══ SOURCE DOCUMENT

Betsy Anthony-Brodey

Interviewed by Doug Minnick

Where are you from?

I'm from Los Angeles. I grew up in Palos Verdes, California, not far from here. I went away to Berkeley for college and then came back to L.A. to work in the music business.

What was your first job in the business?

My first job was working as an assistant at Epic Records, initially for Frank Rand in the A&R Department. That was just a summer job. I went back to college and graduated, and then Larry Hamby, who worked for Frank, asked me to come back and work for him. So I kind of started as an assistant for Frank, and then came back as Larry's assistant. That was at the end of 1983.

In 1986, I came here. It was called MCA Music at the time, and it's now Universal Music Publishing. I've been here ever since.

What are some of the achievements here that you're most proud of?

I'll mention a couple. Working with a band called the Sugarcubes. I love them. They're a band that just musically knocked me over. I just had to be involved. I felt that strongly about it.

More recently, I worked with a writer named Muggs. He was a member of a band called 7A3 and then went on to be in Cypress Hill. He's a very talented writer-producer. He was involved with a lot of things in addition to Cypress Hill. He wrote and produced for other artists—Ice Cube, etc.

The Dust Brothers, again more recently. We became involved with them starting with the Beck Odelay record. They're currently working on their own record, which I'm really excited about. Really recently—along with Dana Kasha-Murray who works with us here—we signed two writers, Tony Battaglia and Shaun Fisher, that we identified through what they had already done on the Mandy Moore record. They already had the cuts.

Do you focus mostly on signing artists as opposed to songwriters?

I don't want to say "mostly." For me personally, I would say yes, that is where my attention is. However, in the case of someone like Tony Battaglia, I do look for opportunities—we're not signing a Mandy Moore, but it is a record that we believe is going to do well. We try to identify if there are any unsigned writers on a record. That's where I'll look for writers. I'm not really looking for a new young writer that I'm going to develop. If something great came across my desk, I'm not saying I wouldn't do it, but I think that I've got a lot on my plate, and I know that it would require a lot of time and attention to develop a new writer. I would have to just be so passionate to take that on.

What do you mean when you say "develop"?

════
══ RAW DATA

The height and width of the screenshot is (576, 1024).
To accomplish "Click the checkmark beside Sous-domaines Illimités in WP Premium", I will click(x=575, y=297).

════

**GOAL A**
Which music companies does the interview with Betsy Anthony-Brodey name?
**GOAL B**
Can you print the part of the interview that opens with the words containing "My first job" and closes with "here ever since."?

**EXERCISE RESPONSE A**
Epic Records, MCA Music, Universal Music Publishing

**EXERCISE RESPONSE B**
My first job was working as an assistant at Epic Records, initially for Frank Rand in the A&R Department. That was just a summer job. I went back to college and graduated, and then Larry Hamby, who worked for Frank, asked me to come back and work for him. So I kind of started as an assistant for Frank, and then came back as Larry's assistant. That was at the end of 1983.

In 1986, I came here. It was called MCA Music at the time, and it's now Universal Music Publishing. I've been here ever since.